State-Specific Issues – North and South Carolina
Under DOMA, same-sex couples who lived in a state that assessed income tax and recognized their marriage faced an added complication: they had to file their state taxes as married and their federal taxes as either single or head of household. Because the Service will use the “state of celebration” rule, legally married same-sex couples will be treated as married for federal tax purposes even if they are domiciled in a state that does not recognize the validity of same-sex marriages.
This aspect of the Windsor ruling will have important consequences for legally married same-sex couples who live in states such as North Carolina and South Carolina that do not recognize their marriages. Specifically, the lack of congruence between the couple’s federal and state tax returns means that they will have to file a joint return or use the “married filing separately” status for federal purposes, but will need to file as two individuals for state purposes. Because most states take a number from the federal return as the starting point for determining state taxation, these same-sex couples will need to prepare two “pro forma” individual federal returns to determine the initial number to use on their state returns.

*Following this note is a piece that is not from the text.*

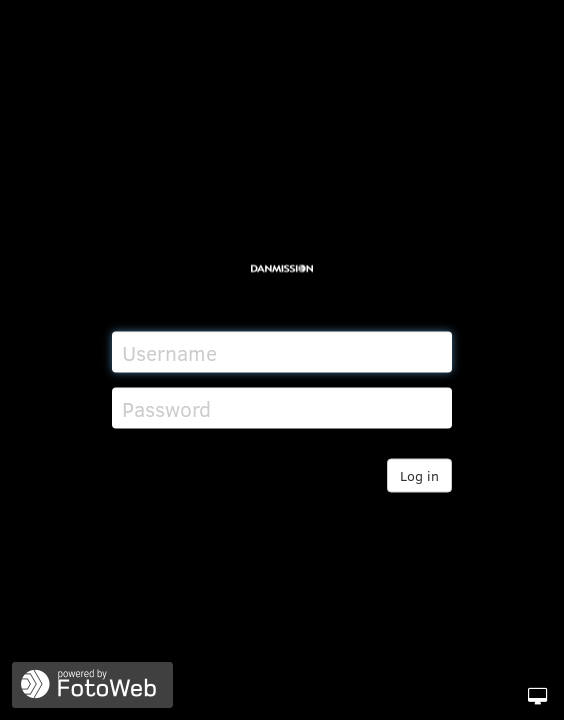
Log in (419, 475)
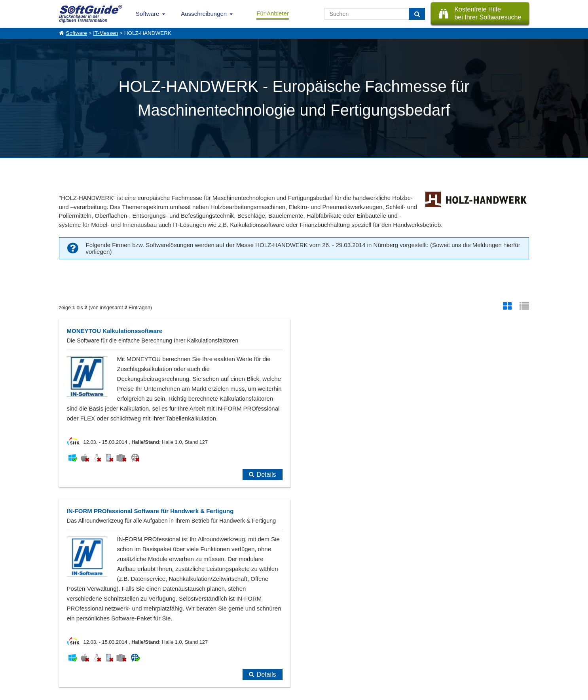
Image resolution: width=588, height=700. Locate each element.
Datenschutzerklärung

For example, on October 18, 2013 the North Carolina Department of Revenue released Directive PD-13-1, which advises legally married same-sex couples who file a federal return as married filing jointly or married filing separately to “complete a separate pro forma federal return for North Carolina purposes with filing status of single, or, if qualified, head of household or qualifying widow(er) to determine each individual’s proper adjusted gross income, deductions and tax credits allowed under the Code [Internal Revenue Code] for the filing status used for North Carolina purposes, and then attach a copy of the pro forma federal return to the North Carolina return.”
Similarly, on February 3, 2014 the South Carolina Department of Revenue issued Revenue Ruling 14-1. Similar to the guidance provided by the North Carolina Department of Revenue, the South Carolina Department of Revenue directed legally married same-sex couples who file a federal return as married filing jointly or married filing separately to prepare a separate pro forma federal returns for South Carolina purposes, and complete the pro forma federal returns using a filing status of single or, if qualified, head of household.
The aforementioned Directive PD-13-1 (North Carolina) and Revenue Ruling 14-1 (South Carolina) with respect to the filing of individual returns (single or head of household) for same-sex married couples can be found on their respective websites at www.dornc.comand www.sctax.org.